Le texte de la résolution, contrairement aux affirmations des responsables israéliens, n’est pas fondamentalement hostile à l’Etat hébreu. Il s’inscrit dans la lignée de la résolution 465, adoptée en 1980, qui dénonçait déjà l’extension des colonies, jugées illégales.
Une relation houleuse
Aussi bien israélienne qu’américaine, la presse a souligné la relation houleuse entre le président Obama et le premier ministre Nétanyahou. « Il apparaît désormais que ce président canard boiteux, libéré de toute contrainte partisane, a l’intention (…) d’utiliser son dernier mois au pouvoir pour faire un doigt d’honneur à Israël à l’ONU », a commenté une journaliste du Jerusalem Post.

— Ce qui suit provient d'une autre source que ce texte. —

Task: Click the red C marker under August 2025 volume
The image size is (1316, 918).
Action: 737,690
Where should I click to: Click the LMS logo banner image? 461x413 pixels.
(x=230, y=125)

Très critique, le Boston Herald dénonce dans son éditorial un « dernier acte de mauvaise gouvernance internationale d’Obama », « pensé pour blesser Netanyahou de façon très personnelle. » Le quotidien estime que l’abstention américaine « blesse aussi le seul allié et la seule nation démocratique de la région. » « Peut-on considérer cela comme une bonne décision ? » Le New York Post a lui dénoncé dans son éditorial la « trahison choquante », « un geste sournois et malhonnête » à l’encontre « d’un allié ferme des Etats-Unis ».
Une partie de la droite israélienne peut désormais espérer l’appui du président élu états-unien, Donald Trump, qui a d’ores et déjà annoncé que le futur ambassadeur en Israël serait David Friedman, connu pour son soutien idéologique à la colonisation et son opposition à un Etat palestinien.